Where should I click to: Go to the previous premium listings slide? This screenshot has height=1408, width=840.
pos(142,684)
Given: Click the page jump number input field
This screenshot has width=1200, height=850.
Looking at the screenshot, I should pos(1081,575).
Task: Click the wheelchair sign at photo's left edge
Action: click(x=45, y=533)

────

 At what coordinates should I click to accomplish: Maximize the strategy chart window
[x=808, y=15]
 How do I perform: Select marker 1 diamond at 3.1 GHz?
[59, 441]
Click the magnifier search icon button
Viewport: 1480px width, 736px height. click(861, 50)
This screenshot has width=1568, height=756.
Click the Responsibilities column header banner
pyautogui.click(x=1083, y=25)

────

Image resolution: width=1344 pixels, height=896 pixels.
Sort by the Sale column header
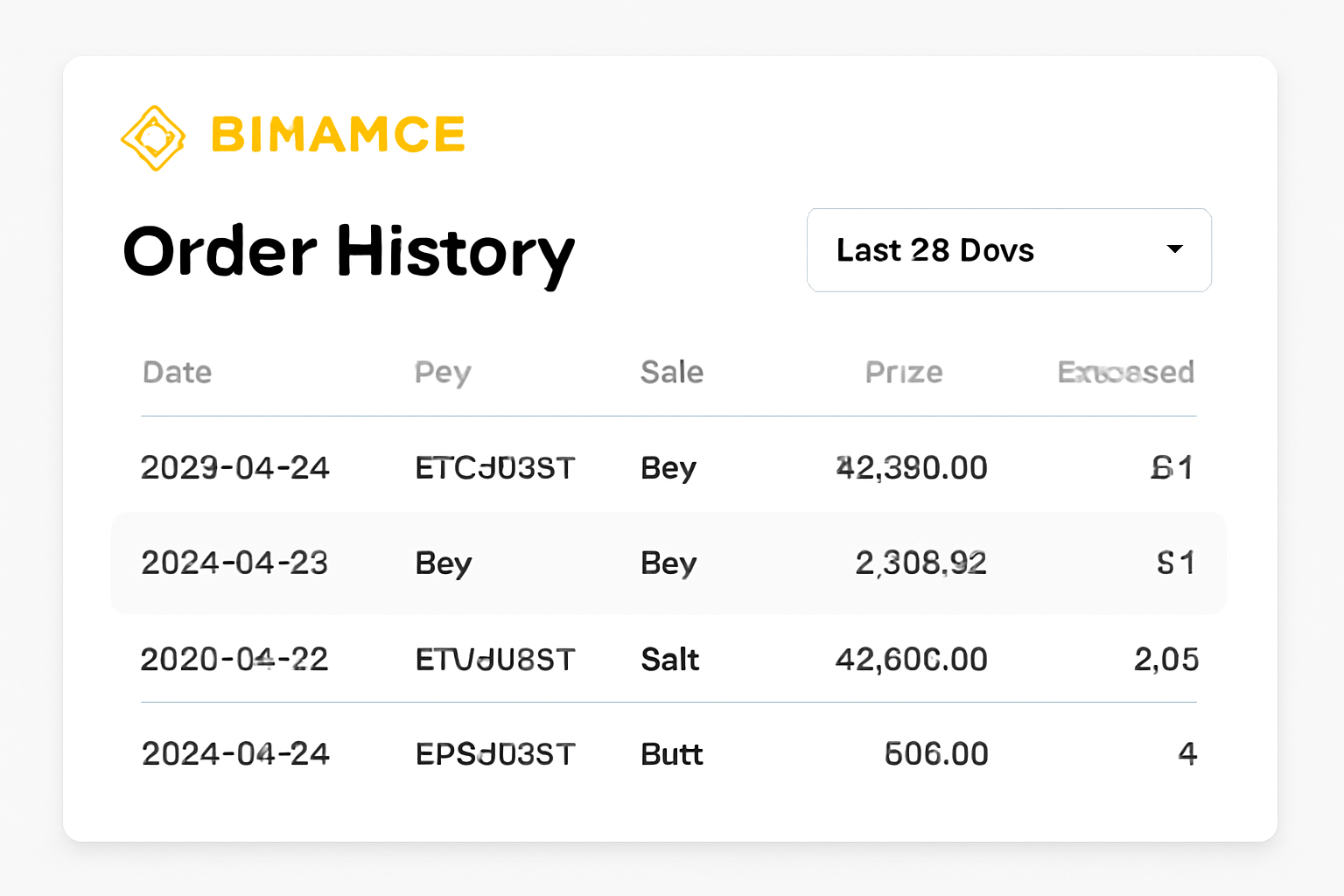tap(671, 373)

────

▸ **Work to complete**: Every line above from the line with "How do I perform: Select" to the line with "This screenshot has width=1568, height=756.", both included, must be reproduced exactly, and no other line may appear.

▸ **Answer below**:
 How do I perform: Select marker 1 diamond at 3.1 GHz?
[59, 441]
Click the magnifier search icon button
Viewport: 1480px width, 736px height. click(861, 50)
This screenshot has width=1568, height=756.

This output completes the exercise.